── Listed entries

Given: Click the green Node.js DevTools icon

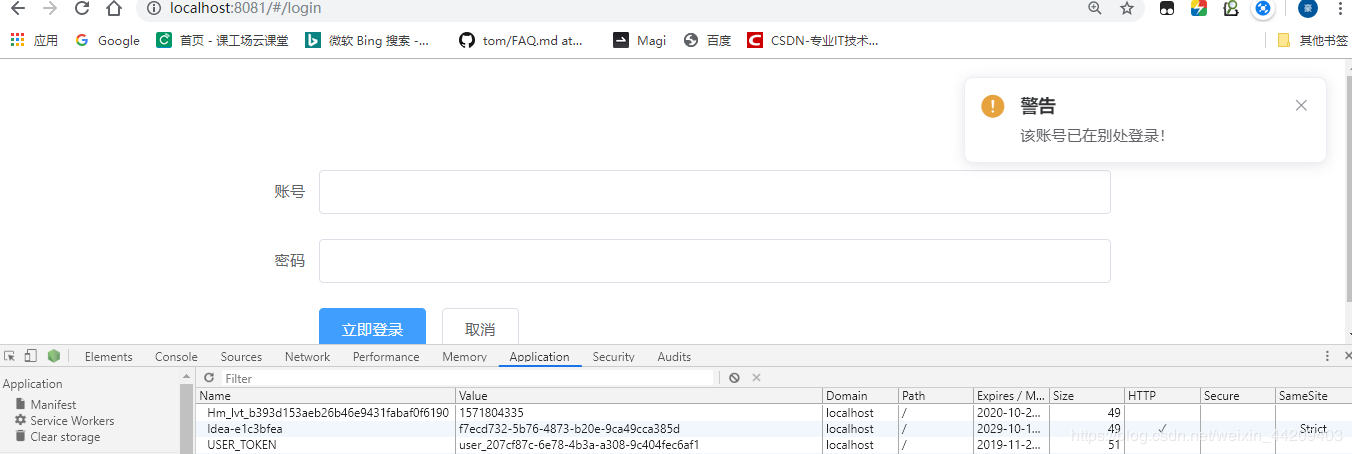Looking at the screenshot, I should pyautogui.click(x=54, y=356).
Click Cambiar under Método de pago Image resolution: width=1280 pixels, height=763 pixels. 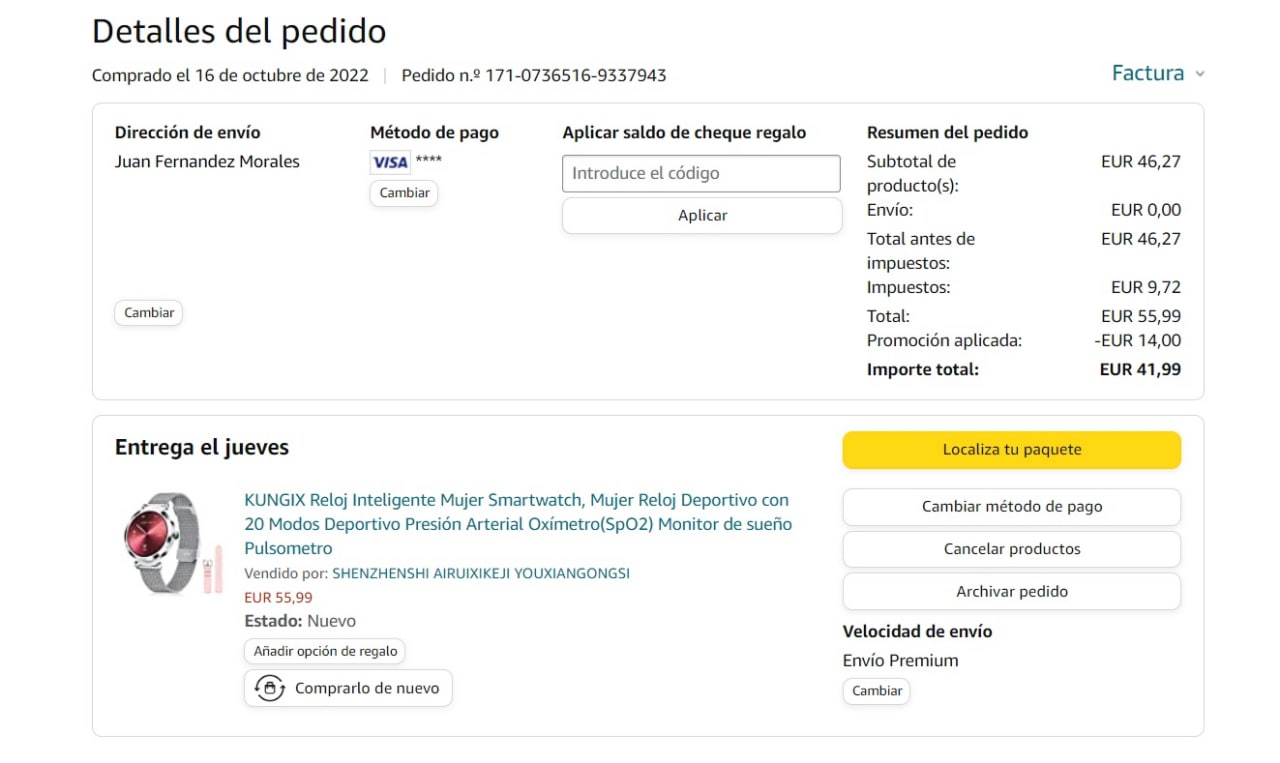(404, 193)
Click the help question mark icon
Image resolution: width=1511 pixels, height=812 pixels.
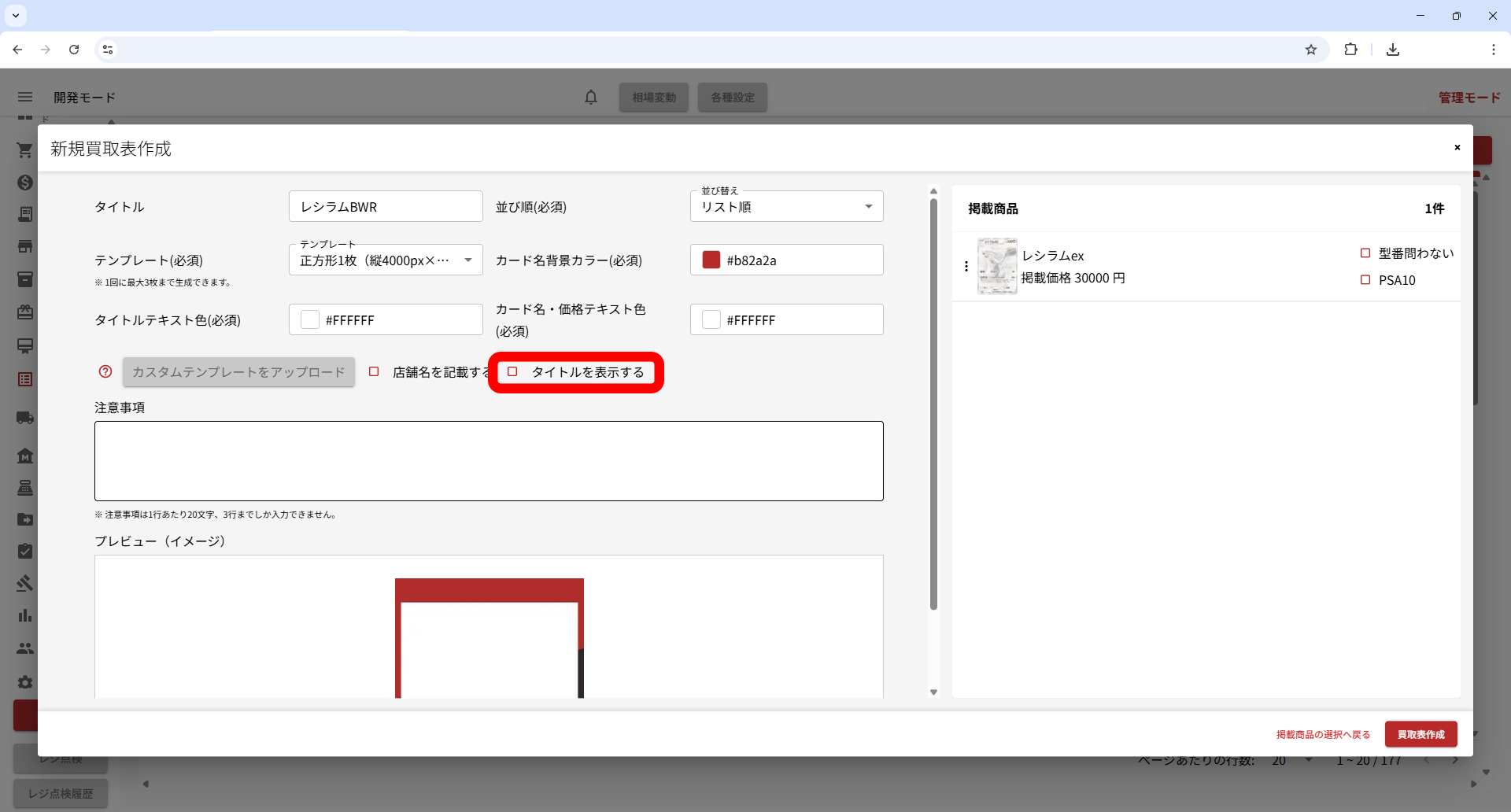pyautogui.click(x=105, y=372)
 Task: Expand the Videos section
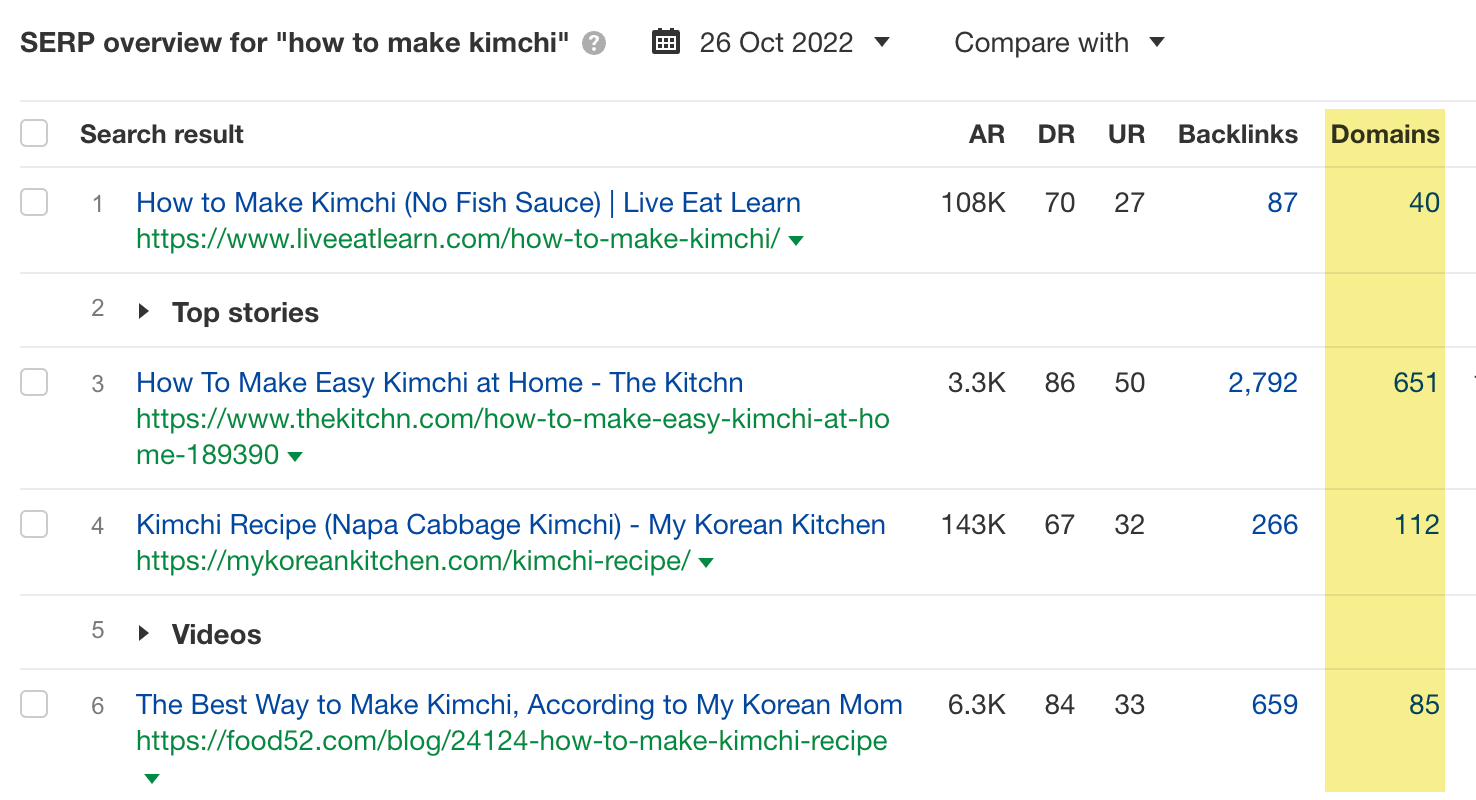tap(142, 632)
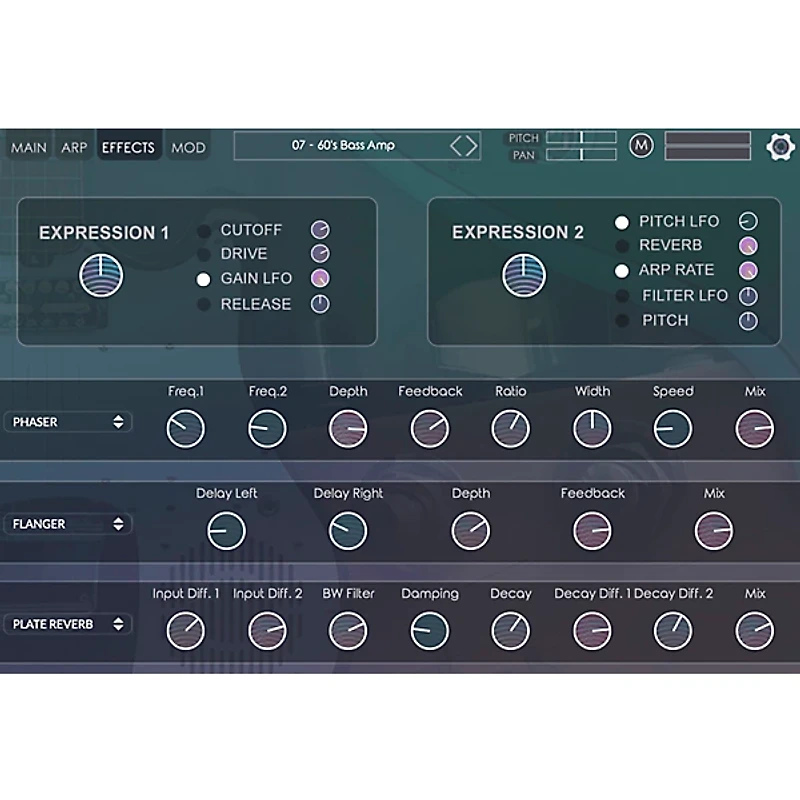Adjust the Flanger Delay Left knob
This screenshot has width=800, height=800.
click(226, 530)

────

### [Exercise details]
Beginning with the line that contains "Image resolution: width=1511" and ending with the last line of the entries above, repeat each line exactly, but not the pictures.

### [Task result]
Image resolution: width=1511 pixels, height=812 pixels.
pyautogui.click(x=105, y=372)
 Task: Expand the Videos section
tap(142, 632)
Adjust the Flanger Delay Left knob
This screenshot has width=800, height=800.
click(226, 530)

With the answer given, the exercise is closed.